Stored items
▼

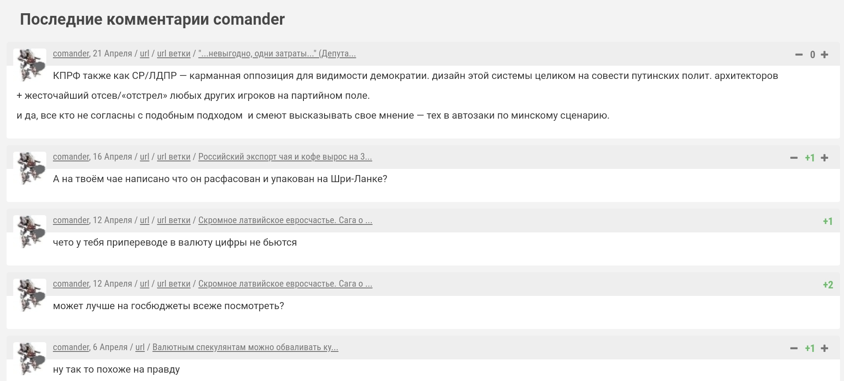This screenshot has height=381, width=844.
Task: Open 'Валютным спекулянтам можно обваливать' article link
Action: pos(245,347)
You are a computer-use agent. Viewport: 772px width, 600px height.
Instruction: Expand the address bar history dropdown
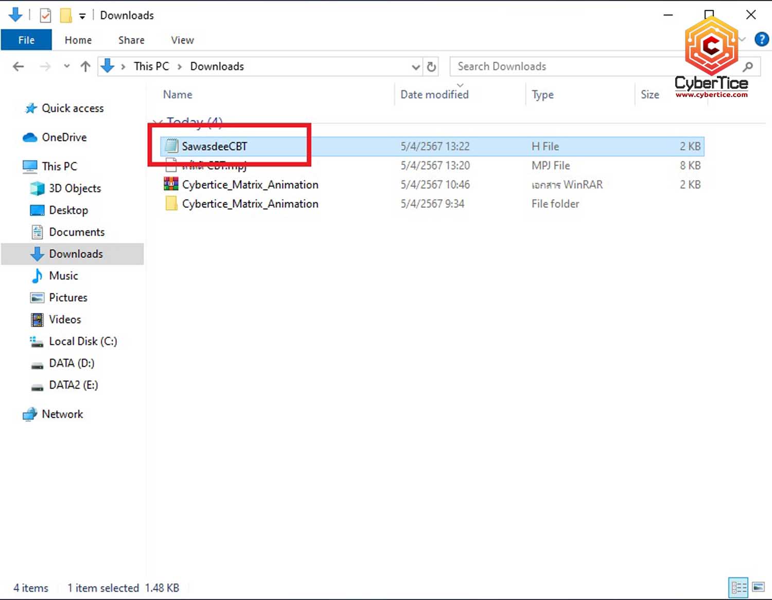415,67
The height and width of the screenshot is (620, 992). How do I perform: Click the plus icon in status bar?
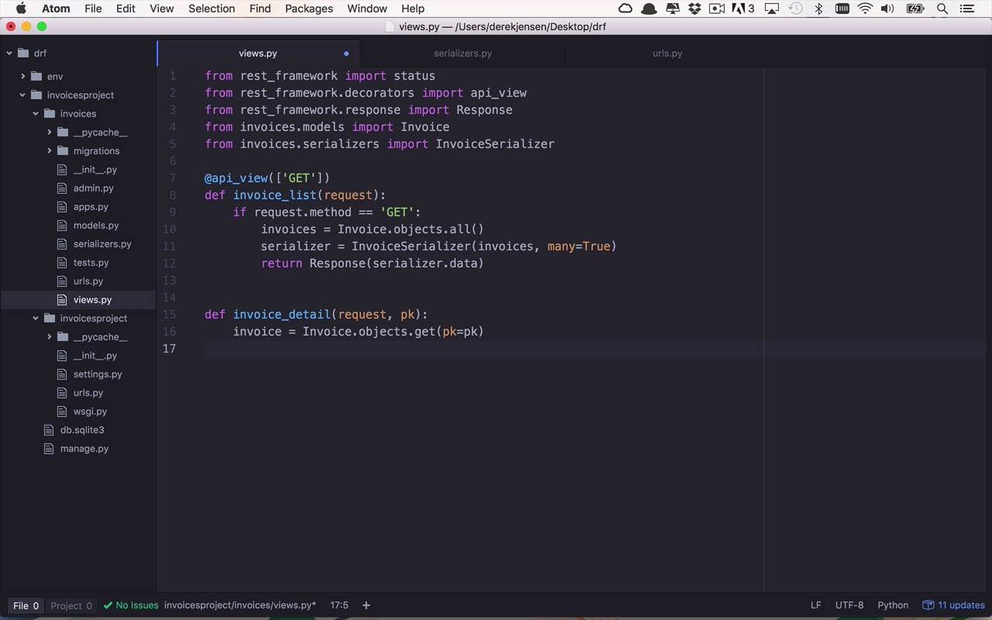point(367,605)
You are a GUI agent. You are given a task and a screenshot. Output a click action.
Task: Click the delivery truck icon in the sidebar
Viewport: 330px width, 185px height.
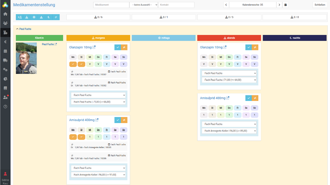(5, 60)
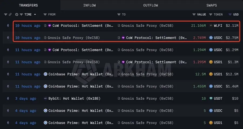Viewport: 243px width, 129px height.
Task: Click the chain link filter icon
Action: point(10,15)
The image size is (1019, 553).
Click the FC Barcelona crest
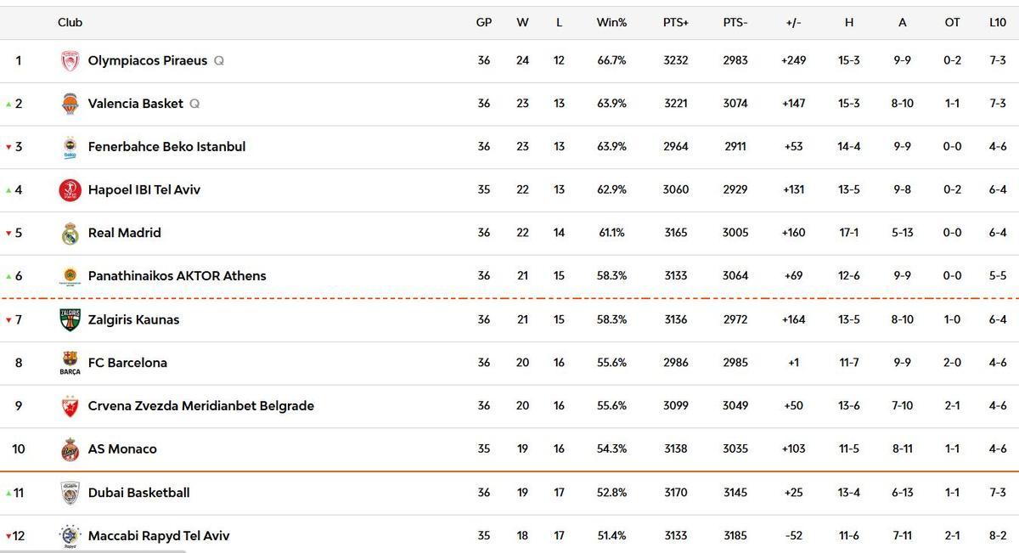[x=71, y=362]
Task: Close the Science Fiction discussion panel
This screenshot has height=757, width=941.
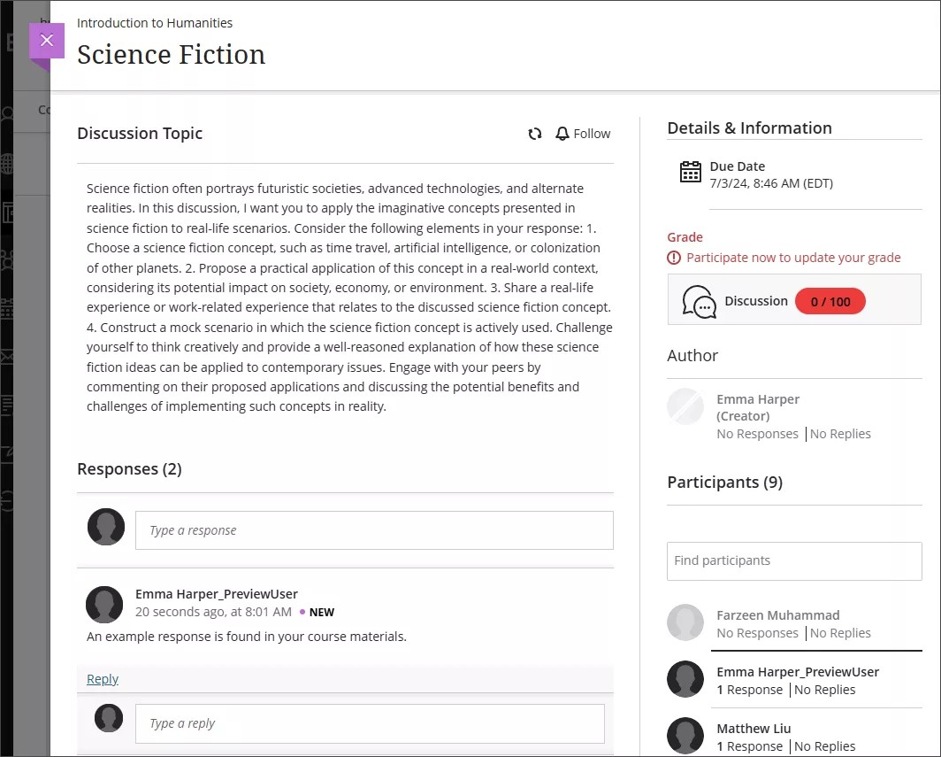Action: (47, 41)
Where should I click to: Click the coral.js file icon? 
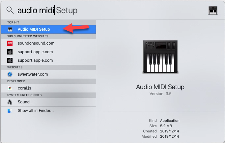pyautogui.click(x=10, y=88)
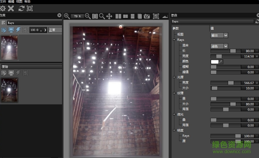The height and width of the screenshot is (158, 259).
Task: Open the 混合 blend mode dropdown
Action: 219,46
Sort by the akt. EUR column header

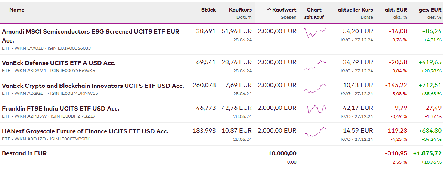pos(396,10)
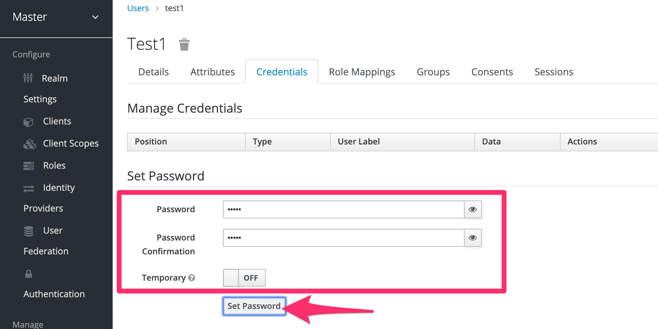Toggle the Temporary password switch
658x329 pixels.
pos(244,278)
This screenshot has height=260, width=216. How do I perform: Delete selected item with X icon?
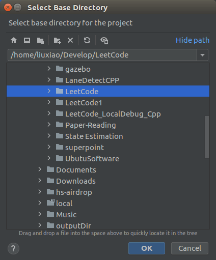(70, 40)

▲

## [YOUR OBJECTIVE]
For the records above, state how many lines contain "agent". Add nothing to the number.

## [SOLUTION TO THIS EXERCISE]
2